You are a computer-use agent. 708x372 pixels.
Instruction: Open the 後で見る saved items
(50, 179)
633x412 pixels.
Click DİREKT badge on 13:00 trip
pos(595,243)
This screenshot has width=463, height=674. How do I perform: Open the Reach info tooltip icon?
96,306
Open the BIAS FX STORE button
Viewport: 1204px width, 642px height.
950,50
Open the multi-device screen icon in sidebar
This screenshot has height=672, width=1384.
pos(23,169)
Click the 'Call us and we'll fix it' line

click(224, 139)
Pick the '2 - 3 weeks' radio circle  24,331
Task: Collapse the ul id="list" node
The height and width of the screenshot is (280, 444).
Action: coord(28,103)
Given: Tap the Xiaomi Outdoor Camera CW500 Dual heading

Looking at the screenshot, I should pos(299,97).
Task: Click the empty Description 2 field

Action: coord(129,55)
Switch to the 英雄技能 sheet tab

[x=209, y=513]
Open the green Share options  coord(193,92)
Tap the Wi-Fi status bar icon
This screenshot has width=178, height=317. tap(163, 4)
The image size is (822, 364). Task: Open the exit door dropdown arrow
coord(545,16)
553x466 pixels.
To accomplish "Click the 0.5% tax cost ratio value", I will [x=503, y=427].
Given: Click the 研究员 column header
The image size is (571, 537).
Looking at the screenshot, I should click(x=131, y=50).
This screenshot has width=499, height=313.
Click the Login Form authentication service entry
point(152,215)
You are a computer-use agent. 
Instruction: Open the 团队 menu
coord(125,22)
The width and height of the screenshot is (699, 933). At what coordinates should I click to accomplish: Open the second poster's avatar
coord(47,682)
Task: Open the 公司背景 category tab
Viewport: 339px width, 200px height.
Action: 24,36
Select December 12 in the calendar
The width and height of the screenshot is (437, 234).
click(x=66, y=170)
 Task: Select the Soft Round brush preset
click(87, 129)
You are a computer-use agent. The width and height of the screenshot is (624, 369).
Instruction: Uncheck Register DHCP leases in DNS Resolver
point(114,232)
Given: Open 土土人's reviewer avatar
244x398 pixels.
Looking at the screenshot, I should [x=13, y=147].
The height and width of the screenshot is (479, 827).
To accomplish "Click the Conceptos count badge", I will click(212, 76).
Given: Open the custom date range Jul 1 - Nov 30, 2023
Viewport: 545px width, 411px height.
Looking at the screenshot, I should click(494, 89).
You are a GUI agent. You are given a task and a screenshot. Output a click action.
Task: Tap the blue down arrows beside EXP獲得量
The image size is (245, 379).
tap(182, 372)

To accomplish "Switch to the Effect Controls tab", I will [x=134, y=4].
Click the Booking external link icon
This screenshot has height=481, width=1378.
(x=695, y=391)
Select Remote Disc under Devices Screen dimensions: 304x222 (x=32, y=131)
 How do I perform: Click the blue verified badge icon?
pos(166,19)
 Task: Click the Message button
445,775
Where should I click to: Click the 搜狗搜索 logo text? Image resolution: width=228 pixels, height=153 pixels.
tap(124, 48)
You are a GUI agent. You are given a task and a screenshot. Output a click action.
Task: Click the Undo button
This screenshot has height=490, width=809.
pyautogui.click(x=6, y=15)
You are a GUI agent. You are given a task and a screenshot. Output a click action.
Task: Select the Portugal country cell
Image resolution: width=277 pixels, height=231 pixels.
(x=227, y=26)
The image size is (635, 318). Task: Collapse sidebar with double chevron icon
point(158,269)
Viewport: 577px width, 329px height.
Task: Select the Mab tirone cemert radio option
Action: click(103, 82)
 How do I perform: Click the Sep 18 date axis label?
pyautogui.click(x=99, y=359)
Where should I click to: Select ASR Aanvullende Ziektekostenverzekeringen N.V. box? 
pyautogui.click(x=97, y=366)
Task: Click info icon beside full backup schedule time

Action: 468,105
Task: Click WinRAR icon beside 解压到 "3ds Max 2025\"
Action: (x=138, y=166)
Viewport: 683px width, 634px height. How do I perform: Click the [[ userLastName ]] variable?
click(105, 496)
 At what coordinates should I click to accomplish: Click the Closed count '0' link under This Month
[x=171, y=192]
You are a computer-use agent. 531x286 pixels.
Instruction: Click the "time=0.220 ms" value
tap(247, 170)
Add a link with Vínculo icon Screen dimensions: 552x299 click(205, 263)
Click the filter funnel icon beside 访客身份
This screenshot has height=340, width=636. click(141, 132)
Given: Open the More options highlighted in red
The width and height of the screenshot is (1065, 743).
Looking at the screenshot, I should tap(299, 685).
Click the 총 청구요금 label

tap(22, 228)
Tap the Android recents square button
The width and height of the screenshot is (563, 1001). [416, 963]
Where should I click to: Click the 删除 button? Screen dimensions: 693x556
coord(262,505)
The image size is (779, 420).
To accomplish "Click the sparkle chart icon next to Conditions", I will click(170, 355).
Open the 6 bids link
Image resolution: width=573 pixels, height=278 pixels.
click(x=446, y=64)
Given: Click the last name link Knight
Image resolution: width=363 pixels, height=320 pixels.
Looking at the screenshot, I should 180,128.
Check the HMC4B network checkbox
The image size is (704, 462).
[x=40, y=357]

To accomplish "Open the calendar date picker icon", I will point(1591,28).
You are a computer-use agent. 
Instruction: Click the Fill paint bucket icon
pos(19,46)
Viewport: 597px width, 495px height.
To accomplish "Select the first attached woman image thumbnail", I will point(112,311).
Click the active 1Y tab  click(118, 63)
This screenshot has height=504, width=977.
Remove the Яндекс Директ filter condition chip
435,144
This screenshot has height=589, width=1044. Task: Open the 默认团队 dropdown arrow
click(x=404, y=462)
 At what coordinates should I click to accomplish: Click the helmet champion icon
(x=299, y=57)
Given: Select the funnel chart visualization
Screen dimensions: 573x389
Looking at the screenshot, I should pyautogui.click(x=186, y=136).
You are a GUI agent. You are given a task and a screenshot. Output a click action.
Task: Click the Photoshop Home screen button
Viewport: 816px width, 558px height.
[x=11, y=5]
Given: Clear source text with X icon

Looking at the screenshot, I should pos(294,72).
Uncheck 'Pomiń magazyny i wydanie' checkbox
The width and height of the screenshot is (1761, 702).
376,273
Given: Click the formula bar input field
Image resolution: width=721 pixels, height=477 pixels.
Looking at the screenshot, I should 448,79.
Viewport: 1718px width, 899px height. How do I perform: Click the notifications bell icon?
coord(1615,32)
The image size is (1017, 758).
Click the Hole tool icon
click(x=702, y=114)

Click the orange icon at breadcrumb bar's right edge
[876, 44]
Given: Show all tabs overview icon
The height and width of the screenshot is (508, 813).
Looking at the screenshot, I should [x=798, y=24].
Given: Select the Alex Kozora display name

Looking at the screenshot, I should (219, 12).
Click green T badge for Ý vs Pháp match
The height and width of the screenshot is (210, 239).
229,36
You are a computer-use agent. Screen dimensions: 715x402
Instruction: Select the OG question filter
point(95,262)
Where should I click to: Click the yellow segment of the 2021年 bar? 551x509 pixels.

-----

### Task to carry out
Transcribe the entire listing above precisely.

### Result for this task
You are a computer-use agent. 708x372 pixels.
Instruction: Open the 後で見る saved items
(50, 179)
633x412 pixels.
Click DİREKT badge on 13:00 trip
pos(595,243)
This screenshot has width=463, height=674. How do I perform: Open the Reach info tooltip icon?
96,306
Open the BIAS FX STORE button
Viewport: 1204px width, 642px height.
950,50
Open the multi-device screen icon in sidebar
This screenshot has height=672, width=1384.
pos(23,169)
Click the 'Call us and we'll fix it' line

click(224, 139)
Pick the '2 - 3 weeks' radio circle  24,331
Task: Collapse the ul id="list" node
The height and width of the screenshot is (280, 444).
Action: coord(28,103)
Given: Tap the Xiaomi Outdoor Camera CW500 Dual heading

Looking at the screenshot, I should pos(299,97).
Task: Click the empty Description 2 field

Action: coord(129,55)
Switch to the 英雄技能 sheet tab

[x=209, y=513]
Open the green Share options  coord(193,92)
Tap the Wi-Fi status bar icon
This screenshot has width=178, height=317. tap(163, 4)
The image size is (822, 364). Task: Open the exit door dropdown arrow
coord(545,16)
553x466 pixels.
To accomplish "Click the 0.5% tax cost ratio value", I will [x=503, y=427].
Given: Click the 研究员 column header
The image size is (571, 537).
Looking at the screenshot, I should click(x=131, y=50).
This screenshot has width=499, height=313.
Click the Login Form authentication service entry
point(152,215)
You are a computer-use agent. 
Instruction: Open the 团队 menu
coord(125,22)
The width and height of the screenshot is (699, 933). At what coordinates should I click to accomplish: Open the second poster's avatar
coord(47,682)
Task: Open the 公司背景 category tab
Viewport: 339px width, 200px height.
Action: 24,36
Select December 12 in the calendar
The width and height of the screenshot is (437, 234).
click(x=66, y=170)
 Task: Select the Soft Round brush preset
click(87, 129)
You are a computer-use agent. The width and height of the screenshot is (624, 369).
Instruction: Uncheck Register DHCP leases in DNS Resolver
point(114,232)
Given: Open 土土人's reviewer avatar
244x398 pixels.
Looking at the screenshot, I should [x=13, y=147].
The height and width of the screenshot is (479, 827).
To accomplish "Click the Conceptos count badge", I will click(212, 76).
Given: Open the custom date range Jul 1 - Nov 30, 2023
Viewport: 545px width, 411px height.
Looking at the screenshot, I should click(494, 89).
You are a GUI agent. You are given a task and a screenshot. Output a click action.
Task: Tap the blue down arrows beside EXP獲得量
The image size is (245, 379).
tap(182, 372)

To accomplish "Switch to the Effect Controls tab", I will [x=134, y=4].
Click the Booking external link icon
This screenshot has height=481, width=1378.
(x=695, y=391)
Select Remote Disc under Devices Screen dimensions: 304x222 (x=32, y=131)
 How do I perform: Click the blue verified badge icon?
pos(166,19)
 Task: Click the Message button
445,775
Where should I click to: Click the 搜狗搜索 logo text? Image resolution: width=228 pixels, height=153 pixels.
tap(124, 48)
You are a GUI agent. You are given a task and a screenshot. Output a click action.
Task: Click the Undo button
This screenshot has height=490, width=809.
pyautogui.click(x=6, y=15)
You are a GUI agent. You are given a task and a screenshot. Output a click action.
Task: Select the Portugal country cell
Image resolution: width=277 pixels, height=231 pixels.
(x=227, y=26)
The image size is (635, 318). Task: Collapse sidebar with double chevron icon
point(158,269)
Viewport: 577px width, 329px height.
Task: Select the Mab tirone cemert radio option
Action: click(103, 82)
 How do I perform: Click the Sep 18 date axis label?
pyautogui.click(x=99, y=359)
Where should I click to: Select ASR Aanvullende Ziektekostenverzekeringen N.V. box? 
pyautogui.click(x=97, y=366)
Task: Click info icon beside full backup schedule time

Action: 468,105
Task: Click WinRAR icon beside 解压到 "3ds Max 2025\"
Action: (x=138, y=166)
Viewport: 683px width, 634px height. How do I perform: Click the [[ userLastName ]] variable?
click(105, 496)
 At what coordinates should I click to accomplish: Click the Closed count '0' link under This Month
[x=171, y=192]
You are a computer-use agent. 531x286 pixels.
Instruction: Click the "time=0.220 ms" value
tap(247, 170)
Add a link with Vínculo icon Screen dimensions: 552x299 click(205, 263)
Click the filter funnel icon beside 访客身份
This screenshot has height=340, width=636. click(141, 132)
Given: Open the More options highlighted in red
The width and height of the screenshot is (1065, 743).
Looking at the screenshot, I should tap(299, 685).
Click the 총 청구요금 label

tap(22, 228)
Tap the Android recents square button
The width and height of the screenshot is (563, 1001). [416, 963]
Where should I click to: Click the 删除 button? Screen dimensions: 693x556
coord(262,505)
The image size is (779, 420).
To accomplish "Click the sparkle chart icon next to Conditions", I will click(170, 355).
Open the 6 bids link
Image resolution: width=573 pixels, height=278 pixels.
click(x=446, y=64)
Given: Click the last name link Knight
Image resolution: width=363 pixels, height=320 pixels.
Looking at the screenshot, I should 180,128.
Check the HMC4B network checkbox
The image size is (704, 462).
[x=40, y=357]

To accomplish "Open the calendar date picker icon", I will point(1591,28).
You are a computer-use agent. 
Instruction: Click the Fill paint bucket icon
pos(19,46)
Viewport: 597px width, 495px height.
To accomplish "Select the first attached woman image thumbnail", I will point(112,311).
Click the active 1Y tab  click(118, 63)
This screenshot has height=504, width=977.
Remove the Яндекс Директ filter condition chip
435,144
This screenshot has height=589, width=1044. Task: Open the 默认团队 dropdown arrow
click(x=404, y=462)
 At what coordinates should I click to accomplish: Click the helmet champion icon
(x=299, y=57)
Given: Select the funnel chart visualization
Screen dimensions: 573x389
Looking at the screenshot, I should pyautogui.click(x=186, y=136).
You are a GUI agent. You are given a task and a screenshot. Output a click action.
Task: Click the Photoshop Home screen button
Viewport: 816px width, 558px height.
[x=11, y=5]
Given: Clear source text with X icon

Looking at the screenshot, I should pos(294,72).
Uncheck 'Pomiń magazyny i wydanie' checkbox
The width and height of the screenshot is (1761, 702).
376,273
Given: Click the formula bar input field
Image resolution: width=721 pixels, height=477 pixels.
Looking at the screenshot, I should 448,79.
Viewport: 1718px width, 899px height. How do I perform: Click the notifications bell icon?
coord(1615,32)
The image size is (1017, 758).
Click the Hole tool icon
click(x=702, y=114)

Click the orange icon at breadcrumb bar's right edge
[876, 44]
Given: Show all tabs overview icon
The height and width of the screenshot is (508, 813).
Looking at the screenshot, I should [x=798, y=24].
Given: Select the Alex Kozora display name

Looking at the screenshot, I should (219, 12).
Click green T badge for Ý vs Pháp match
The height and width of the screenshot is (210, 239).
229,36
You are a computer-use agent. Screen dimensions: 715x402
Instruction: Select the OG question filter
point(95,262)
Where should I click to: Click the yellow segment of the 2021年 bar? 551x509 pixels.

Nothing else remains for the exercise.